- **Excerpt to read**
Begin
The sudden chaos was caused by the loss of promised federal funds expected to affect cultural events across the state. Saturday night’s star-studded ceremony recognized four new inductees into the West Virginia Music Hall of Fame. 

Daniel Johnston, Cameron LaVelle Mullins, Jeff Stevens and The Valentinos join a list of honorees that dates back to 2005 when the nonprofit was founded. And since that time, it has received significant grant funding from the West Virginia Humanities Council, said founder and director Michael Lipton. 

We do a lot of fundraising ourselves, and we sell tickets, so we’re not solely dependent on them,” Lipton said. “But when you put together a budget, you know, that was definitely part of it and figured into it.”

This year the Humanities grant totaled roughly $13,000 – about one-third of the total cost of putting on the ceremony. But most of those grant funds are paid after the ceremony, when receipts are available.

Lipton received notice just a few days ahead of time that the remaining funds won’t be coming – for the hall of fame or any other grantees funded through the council.

We got the email saying that, you know, I guess it was to all the grantees, that, ‘Do you have any outstanding grants? They are basically zeroed out.’”

Plane tickets had already been purchased, hotels reserved. contracts signed, performers scheduled. The eleventh-hour options are limited, Lipton said, when we spoke to him before the ceremony. 

One of the options is to not do your project and return any money that you have been given, or scale down your project. We’re in a little bit of a more prickly situation, since we’re days away from the ceremony and we can’t not do it,” he said.
End
- **Required task 1**
Could you write out everything in the Music Hall of Fame article from "We got the email" down to "before the ceremony."?
- **Required task 2**
What comes next in the Music Hall of Fame article? Continue it from its final sentence.
The lines after this point come from a separate source.

- **Information provided**
Begin
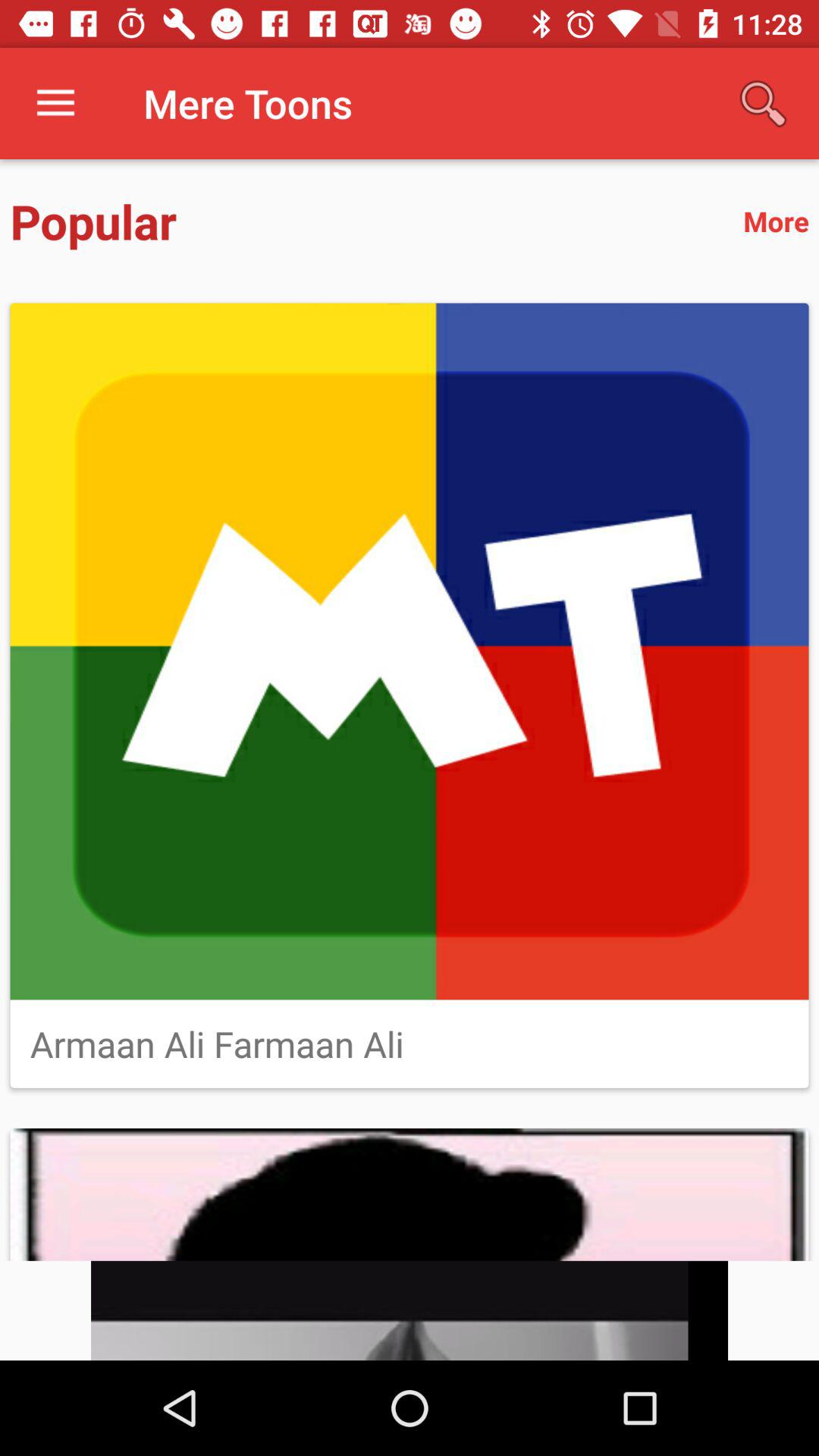
select icon next to mere toons (55, 103)
Given the description of an element on the screen output the (x, y) to click on. 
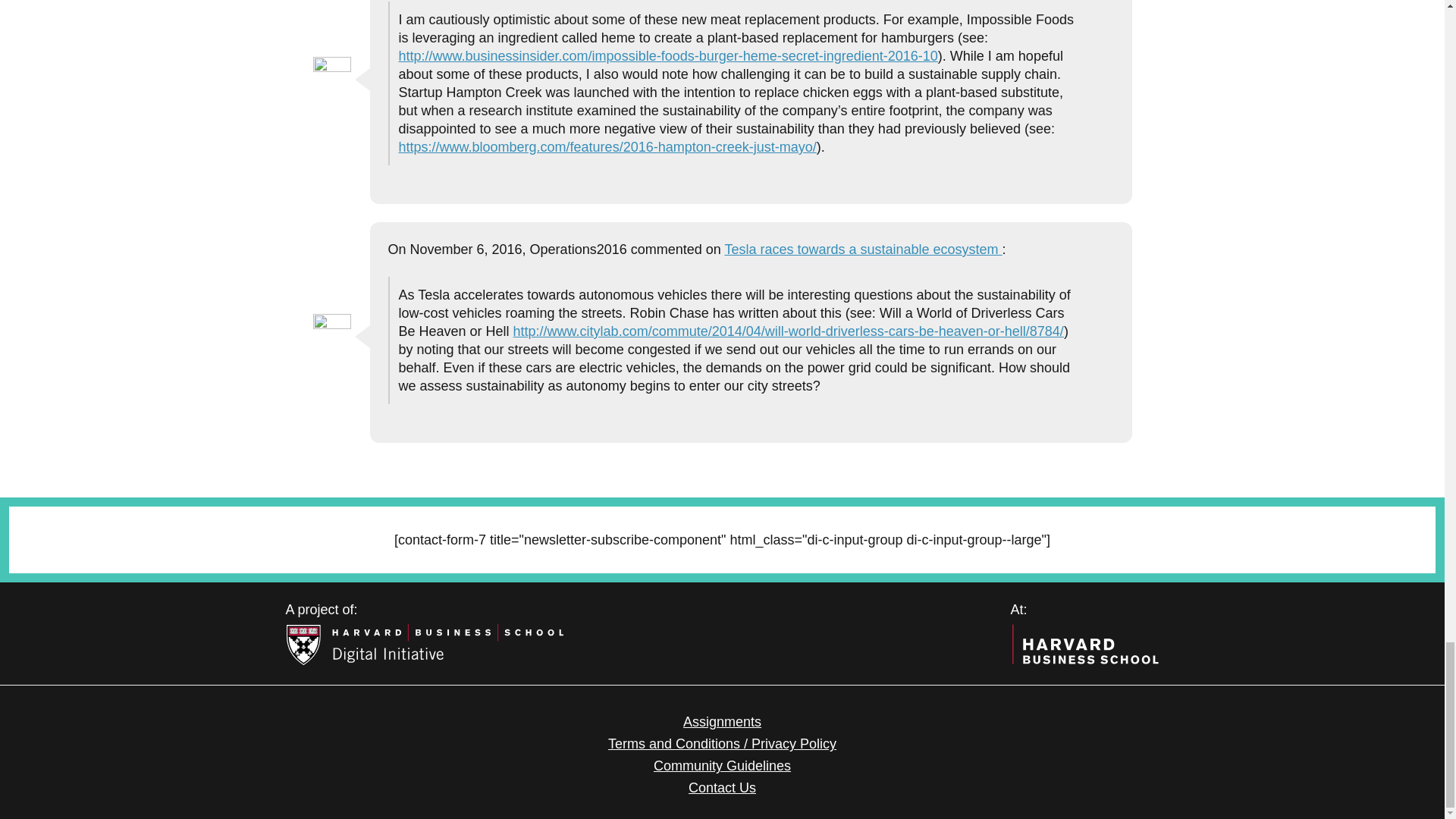
Tesla races towards a sustainable ecosystem (862, 249)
End
- **Exercise response 1**
We got the email saying that, you know, I guess it was to all the grantees, that, ‘Do you have any outstanding grants? They are basically zeroed out.’”

Plane tickets had already been purchased, hotels reserved. contracts signed, performers scheduled. The eleventh-hour options are limited, Lipton said, when we spoke to him before the ceremony.

- **Exercise response 2**
Eric Waggoner is the executive director of the West Virginia Humanities Council, which gets its funding from the National Endowment for the Humanities, or NEH. 

There is an organization like ours in all 50 states and a half dozen territories worldwide. And through our partnership with the National Endowment for the Humanities, we receive congressionally appropriated funding that we put towards grants and programs in all 55 counties,” he said.

Even though the funds have already been appropriated, the money is not coming. Waggoner was notified just a few days before the Hall of Fame event.

“I received my email at about 1:30 in the morning. It was on letterhead for the National Endowment for the Humanities, but it was a result of the Department Of Government Efficiency’s recommended cuts to the National Endowment for the Humanities,” he said. 

“The email said, and I received this email, and so did all the rest of the state humanities councils in every state, saying that our grant from the NEH was terminated effective immediately. So, no more funding that had been congressionally appropriated for us as part of the regular congressional budgeting cycle would be forthcoming.”

Waggoner says stormy weather woke him up in the middle of the night. 

SoI decided to check my email, and that’s what I found. I also found that my email inbox had blown up with all of the other Humanities Council directors in every other state saying, ‘I got my termination notice.’ ‘Yeah, we got cut off.’ ‘We got cut off.’”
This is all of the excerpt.